また,欧州連合(EU)の有害物質使用規制であるRoHS指令や安全などの規制であるCEマークに対応していることから,これまでの販売地域に加え,欧州およびロシア地域でも販売を開始する。欧州・ロシア地域は世界的な製薬会社や先進的な質量分析イメージングを実施している大学および研究機関が多く存在しており,「iMScope TRIO 」の販売によってそれらの研究を強力に支援できるとしている。
研究機関では正常な組織と疾患のある組織中の分子の分布状況の違いから疾患に特徴的なマーカーを探索できるツールとして,また製薬市場では薬そのもの,あるいはその代謝産物の分布を見る薬物動態解析や,薬が集積している組織周辺の代謝産物の変動を見る毒性評価,既知のみならず未知の物質の増減を検出することによる薬効評価といった用途に効果を発揮する。

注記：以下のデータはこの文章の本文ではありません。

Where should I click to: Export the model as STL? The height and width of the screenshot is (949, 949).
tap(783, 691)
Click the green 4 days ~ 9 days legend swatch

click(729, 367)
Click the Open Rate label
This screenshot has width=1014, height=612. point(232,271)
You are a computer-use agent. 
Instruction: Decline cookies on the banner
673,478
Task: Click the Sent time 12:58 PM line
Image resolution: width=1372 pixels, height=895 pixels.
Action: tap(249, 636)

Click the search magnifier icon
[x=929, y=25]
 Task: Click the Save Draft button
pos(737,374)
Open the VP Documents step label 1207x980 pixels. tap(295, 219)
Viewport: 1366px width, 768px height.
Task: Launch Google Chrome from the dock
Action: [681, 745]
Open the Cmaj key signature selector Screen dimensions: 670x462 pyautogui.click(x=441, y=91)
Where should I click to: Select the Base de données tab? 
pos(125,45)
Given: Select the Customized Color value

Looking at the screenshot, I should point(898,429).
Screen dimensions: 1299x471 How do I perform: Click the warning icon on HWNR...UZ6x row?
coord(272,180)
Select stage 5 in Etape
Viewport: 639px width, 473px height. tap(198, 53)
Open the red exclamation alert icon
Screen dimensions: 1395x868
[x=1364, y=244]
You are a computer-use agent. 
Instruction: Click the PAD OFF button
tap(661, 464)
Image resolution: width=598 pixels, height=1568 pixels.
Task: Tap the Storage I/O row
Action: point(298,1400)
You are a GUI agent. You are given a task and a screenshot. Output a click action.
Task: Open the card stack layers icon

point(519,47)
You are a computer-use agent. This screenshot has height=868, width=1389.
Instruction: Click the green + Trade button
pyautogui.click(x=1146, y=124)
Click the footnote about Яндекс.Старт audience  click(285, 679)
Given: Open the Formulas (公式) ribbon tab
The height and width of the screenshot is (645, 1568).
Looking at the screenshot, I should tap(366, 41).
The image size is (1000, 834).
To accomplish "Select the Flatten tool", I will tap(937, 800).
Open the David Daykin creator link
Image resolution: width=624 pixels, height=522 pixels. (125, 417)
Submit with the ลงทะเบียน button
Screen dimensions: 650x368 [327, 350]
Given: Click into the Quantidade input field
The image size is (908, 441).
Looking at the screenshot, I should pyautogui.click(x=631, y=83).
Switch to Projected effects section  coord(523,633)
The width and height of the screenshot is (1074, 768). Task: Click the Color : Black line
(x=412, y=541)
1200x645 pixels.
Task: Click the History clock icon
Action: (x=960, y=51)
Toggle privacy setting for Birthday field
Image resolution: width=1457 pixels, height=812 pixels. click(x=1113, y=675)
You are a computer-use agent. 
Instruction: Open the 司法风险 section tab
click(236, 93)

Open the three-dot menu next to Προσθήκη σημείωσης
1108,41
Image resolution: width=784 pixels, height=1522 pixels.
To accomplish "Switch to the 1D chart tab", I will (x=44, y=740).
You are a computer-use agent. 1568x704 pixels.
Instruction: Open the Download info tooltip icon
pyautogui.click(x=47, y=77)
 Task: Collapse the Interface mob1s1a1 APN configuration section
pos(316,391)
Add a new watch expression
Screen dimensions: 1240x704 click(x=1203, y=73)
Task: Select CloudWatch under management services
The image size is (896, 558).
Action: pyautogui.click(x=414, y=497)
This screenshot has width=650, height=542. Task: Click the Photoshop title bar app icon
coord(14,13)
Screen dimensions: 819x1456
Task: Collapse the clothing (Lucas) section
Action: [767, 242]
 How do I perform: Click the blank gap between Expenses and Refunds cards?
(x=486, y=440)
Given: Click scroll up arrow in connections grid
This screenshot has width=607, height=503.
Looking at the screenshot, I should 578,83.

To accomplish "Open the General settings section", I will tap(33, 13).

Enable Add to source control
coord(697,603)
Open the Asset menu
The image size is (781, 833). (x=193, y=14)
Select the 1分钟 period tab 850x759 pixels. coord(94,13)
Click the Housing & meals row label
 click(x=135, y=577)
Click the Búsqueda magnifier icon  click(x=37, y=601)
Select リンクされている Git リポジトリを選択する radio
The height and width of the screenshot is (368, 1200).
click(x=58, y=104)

国立がん研究センターとの共同研究では,従来の分析手法では測定できなかった生体組織内の薬剤分布を直接測定する技術を確立するなど,病気の超早期診断や創薬につながる先進的な研究成果が得られている。
今後研究機関などとの共同研究を進め,がん研究,脳機能解析などの基礎研究やDDS(Drug Delivery System:薬物送達システム),メタボロミクス(代謝物解析),法医学,脂質解析等のアプリケーションをさらに開発し,需要が高まっている臨床診断分野における効果的なツールとして今後年間で20台の販売を目指す。